Aquaman continues to be the best thing Geoff Johns is writing for the New 52. While most of the attention has been on Superman, Batman and Wonder Woman, this new slant on the king of Atlantis is the quiet champion. Why, you ask? Well, it not only reboots Aquaman but also deals with the decades of misperception by humanity. In Aquaman #3, things begin to open up, not just about the threat of the creatures from the trench, but also Arthur’s past and how that divide between surface dweller and icon of the deep has pushed him into a stoic existence. One that masks a deep sense of hurt and rage.

The action in Aquaman #3 comes from the humanoids from the deep (come on, I had to) that have descended on a coastal town looking for food. This new, angrier and more focused Aquaman comes through even in the scenes with no dialog. Arthur is harsher, more violent, and more prone to bloodshed than he’s been in the past. He’s not the benevolent punchline he once was – this Aquaman uses his battles to work out the rage dwelling within him and it’s unnerving to watch. There’s also comic book gold being struck with the humanoids, who have a real presence on every page. If played correctly, this new evolution in sea monster could become a classic Aquaman villain. They are more elemental than say Black Manta, the way Killer Croc is for Batman or Bizarro is to Superman. Not exactly mindless, but driven much more by instinct than evil plots.

Weaving itself through all this action is the meat of the story. The people of the world still see Aquaman as that punchline, a hero to be condescended to and looked down on. In one of the best-written scenes Geoff Johns has done in a while, an arrogant SWAT team member treats Aquaman like a child who has tried to help but failed. The way he addresses Arthur, the pat on the shoulder and “you did your best but let the grown ups handle it” attitude will have you yelling at the book for Arthur to punch this guy into next year.

Along with the humanity problem, we also meet Stephen Chin, a person from Aquaman’s past. It’s in these panels that Johns opens up the story. Chin was once a mentor to Aquaman until things went horribly wrong. The tension in this scene is palpable, you can feel the damage that the betrayal of Chin has done to Aquaman and the difficulty he has in asking for Chin’s help. There’s also an interesting clue dropped about Aquaman’s trident. Nothing concrete, just an exchange between Arthur and Chin that will leave you curious. The issue ends with Mera and Aquaman heading into the ocean and down to the trench to try and stop the humanoids.
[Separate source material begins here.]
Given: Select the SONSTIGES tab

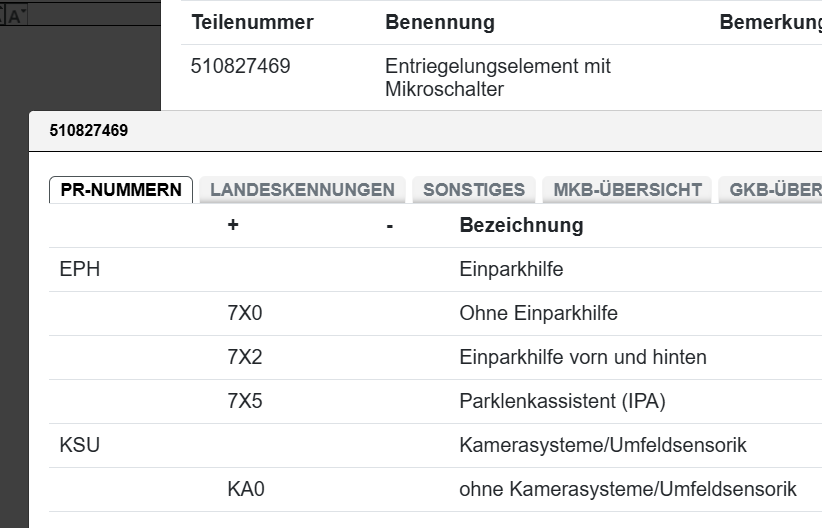Looking at the screenshot, I should tap(474, 190).
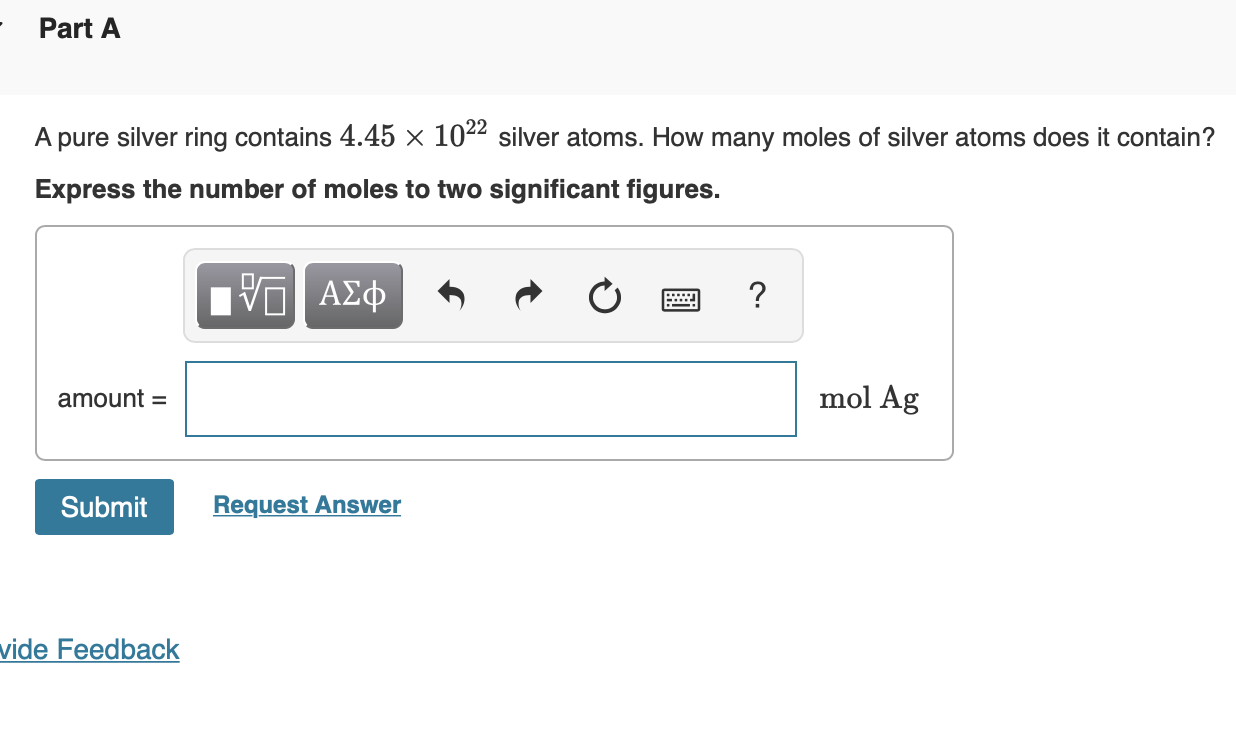Expand the templates button to view exponent options
This screenshot has width=1236, height=740.
(245, 295)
Bringing Johns words to life is artist Ivan Reis, who just kicks all kinds of ass. The motion he captures in every panel is astonishing. The shining moment of this movement is the battle, but everything has it. In panels with nothing happening, Reis draws hair or background in such away that they move and breathe. The real gift is how the rich detail doesn’t get lost in the action. I also have to congratulate Joe Prann, whose ink work holds Reis’s vision together and colorist Rod Reis who does gorgeous work here as well.

Batman, Superman and Wonder Woman may be the shining stars of the DC Universe but with this reboot, Aquaman is becoming the hero to watch.